Question 8

What is the output of the following code?

ls1 = [['p', 'q'], 'x', ['p', 'q']]
ls2 = ls1[1:]
ls2[1][1] = 's'
print(ls1)

Hint

Watch out for shallow copies in any of the list's elements!

Solution

Given ls1 = [['p', 'q'], 'x', ['p', 'q']], ls2 = ls1[1:] makes its own copies of values 'x' and ['p', 'q']. Hence, ls2 evaluates to ['x', ['p', 'q']].

However, ['p', 'q'] is a shallow copy from ls1. We can consider the two lists in both ls1 and ls2 to be different containers with linked elements. Specifically, if we were to replace ls2[1] with another value, say ['a'], this does not change the last ['p', 'q'] value in ls1. However, if we were to modify the contents of any of these two lists, it will reflect on the other as well.
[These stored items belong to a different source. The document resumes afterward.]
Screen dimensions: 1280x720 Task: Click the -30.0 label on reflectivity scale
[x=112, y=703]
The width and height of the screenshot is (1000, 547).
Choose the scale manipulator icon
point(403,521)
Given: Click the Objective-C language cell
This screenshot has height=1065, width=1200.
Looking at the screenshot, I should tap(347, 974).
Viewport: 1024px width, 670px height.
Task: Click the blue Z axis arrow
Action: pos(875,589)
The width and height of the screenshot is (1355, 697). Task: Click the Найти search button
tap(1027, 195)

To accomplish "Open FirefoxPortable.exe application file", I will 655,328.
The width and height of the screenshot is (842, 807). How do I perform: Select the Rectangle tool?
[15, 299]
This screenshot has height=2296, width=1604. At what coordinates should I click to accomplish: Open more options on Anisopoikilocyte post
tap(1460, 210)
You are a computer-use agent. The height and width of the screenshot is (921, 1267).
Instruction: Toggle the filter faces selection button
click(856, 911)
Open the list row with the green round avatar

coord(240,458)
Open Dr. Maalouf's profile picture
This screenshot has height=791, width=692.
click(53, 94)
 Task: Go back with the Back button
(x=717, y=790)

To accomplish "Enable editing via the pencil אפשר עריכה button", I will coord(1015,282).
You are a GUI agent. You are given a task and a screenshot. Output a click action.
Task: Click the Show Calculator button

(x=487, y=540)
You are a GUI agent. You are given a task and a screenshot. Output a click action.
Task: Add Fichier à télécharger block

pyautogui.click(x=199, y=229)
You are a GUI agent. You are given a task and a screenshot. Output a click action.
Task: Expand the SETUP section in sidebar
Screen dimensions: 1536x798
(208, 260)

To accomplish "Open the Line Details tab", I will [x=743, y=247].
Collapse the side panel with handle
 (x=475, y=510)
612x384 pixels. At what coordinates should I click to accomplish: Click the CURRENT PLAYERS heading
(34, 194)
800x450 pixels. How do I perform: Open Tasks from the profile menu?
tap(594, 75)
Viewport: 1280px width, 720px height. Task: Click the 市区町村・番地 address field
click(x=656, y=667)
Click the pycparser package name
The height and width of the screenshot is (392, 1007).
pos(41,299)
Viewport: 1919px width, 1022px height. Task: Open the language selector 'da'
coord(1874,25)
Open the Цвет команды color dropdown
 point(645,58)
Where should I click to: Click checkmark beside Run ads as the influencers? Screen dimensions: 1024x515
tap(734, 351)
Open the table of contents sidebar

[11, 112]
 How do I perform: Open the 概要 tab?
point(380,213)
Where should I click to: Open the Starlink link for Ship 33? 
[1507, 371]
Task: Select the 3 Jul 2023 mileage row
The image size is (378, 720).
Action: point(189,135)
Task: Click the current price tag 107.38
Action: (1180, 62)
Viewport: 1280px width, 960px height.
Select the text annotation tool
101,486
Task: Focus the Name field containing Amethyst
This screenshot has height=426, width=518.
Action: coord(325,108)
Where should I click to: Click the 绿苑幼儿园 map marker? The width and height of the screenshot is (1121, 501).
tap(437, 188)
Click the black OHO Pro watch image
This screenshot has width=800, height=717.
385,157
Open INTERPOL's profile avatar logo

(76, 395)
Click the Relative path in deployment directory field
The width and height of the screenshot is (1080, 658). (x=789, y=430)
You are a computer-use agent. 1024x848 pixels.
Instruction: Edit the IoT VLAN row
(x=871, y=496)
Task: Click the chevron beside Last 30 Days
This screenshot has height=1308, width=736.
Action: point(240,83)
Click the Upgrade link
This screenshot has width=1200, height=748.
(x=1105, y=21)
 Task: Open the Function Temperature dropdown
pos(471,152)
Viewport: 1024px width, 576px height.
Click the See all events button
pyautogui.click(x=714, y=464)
For instance, executing ls1[2][0] = 'a' will make both ls1[2] and ls2[1] to reflect the same change, i.e., ls1[2] = ls2[1] = ['a', 'q']. Therefore, when executing ls2[1][1] = 's' after defining ls2, this means that ls2[1] = ls1[2] = ['p', 's'].

Hence, ls1 = [['p', 'q'], 'x', ['p', 's']].

Answer

[['p', 'q'], 'x', ['p', 's']]